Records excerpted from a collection
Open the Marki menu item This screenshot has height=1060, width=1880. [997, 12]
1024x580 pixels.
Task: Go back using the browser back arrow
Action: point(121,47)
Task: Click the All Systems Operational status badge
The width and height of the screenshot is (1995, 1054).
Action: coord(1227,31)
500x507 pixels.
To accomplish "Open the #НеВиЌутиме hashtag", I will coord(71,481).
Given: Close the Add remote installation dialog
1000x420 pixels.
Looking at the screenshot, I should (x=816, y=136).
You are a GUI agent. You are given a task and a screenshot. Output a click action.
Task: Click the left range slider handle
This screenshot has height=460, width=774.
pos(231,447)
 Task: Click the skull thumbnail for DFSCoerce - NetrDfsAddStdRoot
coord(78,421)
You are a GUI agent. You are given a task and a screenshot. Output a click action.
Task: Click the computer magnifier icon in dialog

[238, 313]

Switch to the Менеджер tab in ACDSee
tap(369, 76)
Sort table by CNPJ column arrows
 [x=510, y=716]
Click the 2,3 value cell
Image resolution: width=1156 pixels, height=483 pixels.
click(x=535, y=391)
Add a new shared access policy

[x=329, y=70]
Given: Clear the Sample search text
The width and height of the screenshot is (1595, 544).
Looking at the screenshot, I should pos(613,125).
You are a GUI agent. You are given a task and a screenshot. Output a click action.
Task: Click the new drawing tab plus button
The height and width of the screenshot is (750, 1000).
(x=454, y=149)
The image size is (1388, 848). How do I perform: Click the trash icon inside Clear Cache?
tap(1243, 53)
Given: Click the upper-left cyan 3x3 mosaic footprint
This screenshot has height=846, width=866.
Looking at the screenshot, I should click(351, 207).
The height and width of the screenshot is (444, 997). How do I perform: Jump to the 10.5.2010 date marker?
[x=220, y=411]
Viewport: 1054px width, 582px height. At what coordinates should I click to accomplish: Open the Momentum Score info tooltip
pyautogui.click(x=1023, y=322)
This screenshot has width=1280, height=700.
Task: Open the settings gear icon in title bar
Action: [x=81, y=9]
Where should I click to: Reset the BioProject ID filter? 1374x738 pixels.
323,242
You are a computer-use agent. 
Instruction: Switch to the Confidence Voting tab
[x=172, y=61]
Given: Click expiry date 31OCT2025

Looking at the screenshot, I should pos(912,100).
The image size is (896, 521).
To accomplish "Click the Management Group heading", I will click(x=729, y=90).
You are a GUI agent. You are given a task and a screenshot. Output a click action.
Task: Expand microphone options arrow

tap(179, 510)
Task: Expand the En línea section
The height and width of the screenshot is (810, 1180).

What is required: Please find, in the entries above, every line where "will" occurs, and copy it.

Reply to the exercise:
To accomplish "Open the #НеВиЌутиме hashtag", I will coord(71,481).
To accomplish "Click the Management Group heading", I will click(x=729, y=90).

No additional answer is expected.